# Start of PASSAGE
Netflix Inc. released a performance comparison for Internet providers in Canada for the first time Monday, placing Rogers Communications Inc. at the bottom of the ranking.

The U.S. online video streaming company ranks the average speed of Netflix streams on various ISPs’ networks for a number of countries on a monthly basis and included Canadian data for the first time in its April “speed index.”

It found users of BCE Inc.-owned Bell Canada’s fibre-optic service, Bell Fibe, experienced the highest average Netflix viewing speed at 3.19 Megabits per second, while Rogers cable Internet users saw average speeds of 1.67 Mbps.

Bell’s DSL Internet service, which works over telephone lines, was ranked 10 out of 14. TekSavvy and Distributel, which resell wholesale services from the incumbent Internet providers, placed seventh and eighth, respectively.

Rogers said Monday the Netflix test published Monday was done “just before we virtually doubled Netflix capacity and we’ll continue to add more capacity as it’s needed.”

Raj Doshi, senior vice-president of product at Rogers, said the Toronto-based company has been monitoring customer demand for Netflix streaming and began increasing capacity in the links that carry traffic between its customers and the service several months ago.

“These are long lead-time investments, but we believe if [Netflix] were to do the same test today, we are in a much better capacity situation,” he said, adding that he expects the results to be different next month.

Rogers also noted that the results published Monday apply only to Netflix connections.

“This does not reflect the Internet speeds our customers get,” Mr. Doshi said, adding that Rogers has come out on top in other third-party Internet speed testing.

Netflix acknowledges that the average speeds on its ranking are below peak performance due to factors such as the encoding it uses for its movies and televisions shows, the quality of home Wi-Fi and the type of device being used.
# End of PASSAGE
# Start of DATA EXCERPT
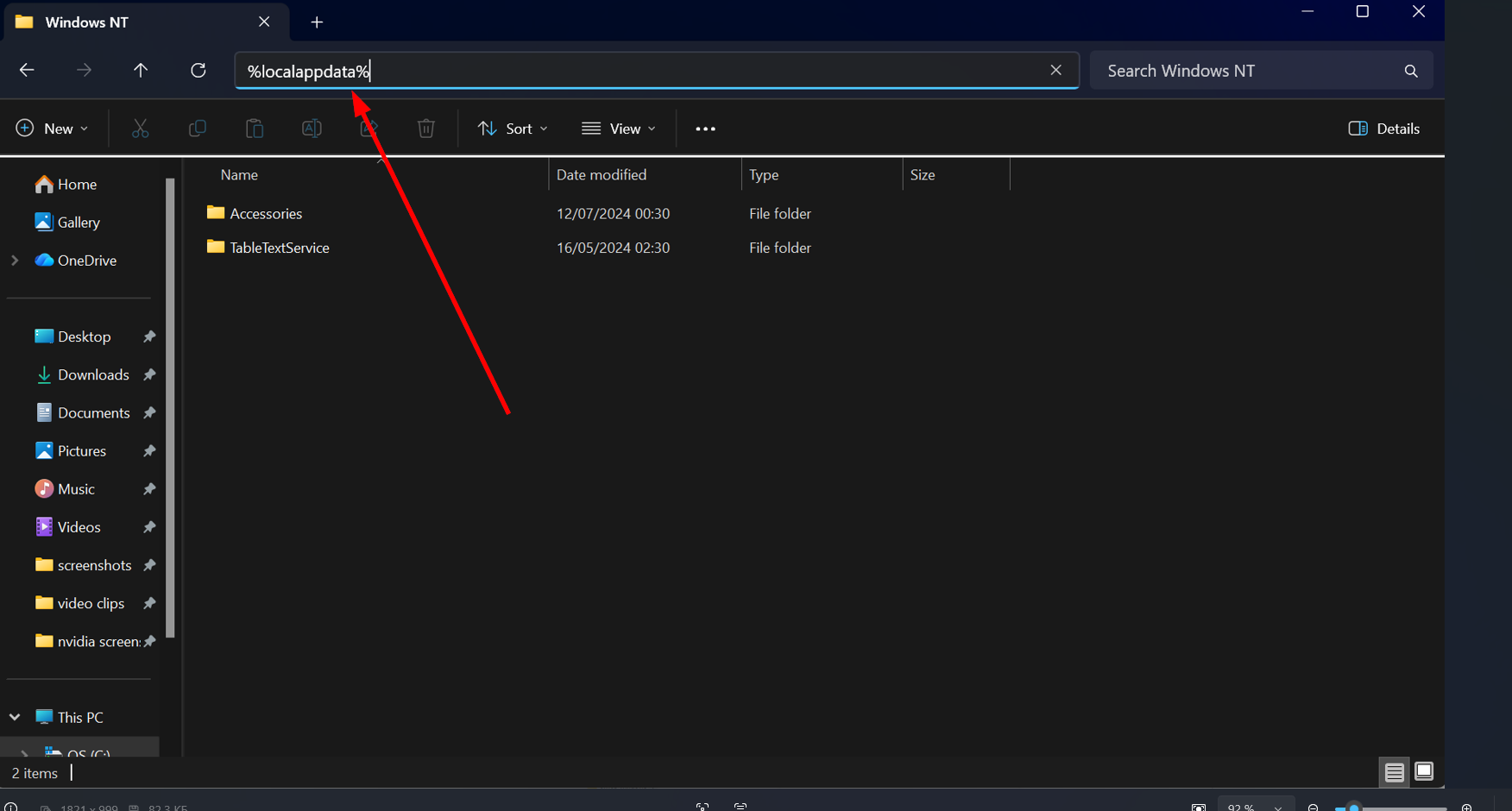Open the View dropdown menu
Image resolution: width=1512 pixels, height=811 pixels.
point(619,129)
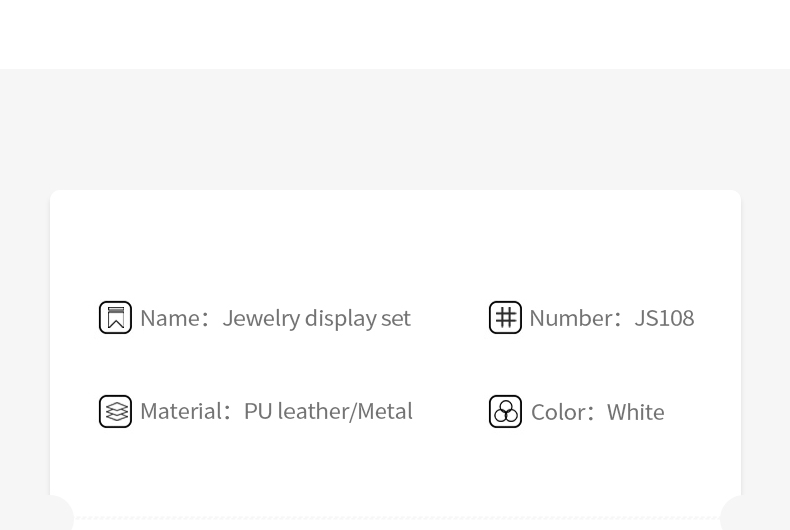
# End of DATA EXCERPT
**GIVEN EXERCISE**
Extend the article on Netflix's Canadian speed ranking, picking up after its final sentence. The lines are separate material and have no connection to the article on Netflix's Canadian speed ranking.

**TASK RESPONSE**
But it says those factors “cancel out” when comparing across ISPs and that the “relative rankings are a good indicator of the consistent performance typically experienced across all users on an ISP network.”

Whether an Internet company “peers” with Netflix can also affect the results. Netflix allows ISPs to connect directly to its Open Connect content delivery network at common Internet exchanges and according to its website, Bell Canada and Telus Corp. have done so.

A spokesman for Netflix in Canada said the company does not publicly list all of the ISPs that are part of Open Connect. Mr. Doshi said Rogers does participate in the program as part of its efforts to improve the Netflix experience for its customers.

Internet service tracking firm Sandvine Inc. says that the data would be more useful if it broke out device type and the Netflix quality selected (e.g. lowest quality versus high definition) and notes that the speed index information can be used to pressure ISPs.

“Netflix has a vested information in this index as it is a driver of consumer demand to lower Netflix’s cost by forcing consumer ISPs to alter their peering arrangements in Netflix’s favour,” Sandvine wrote in a September 2013 report.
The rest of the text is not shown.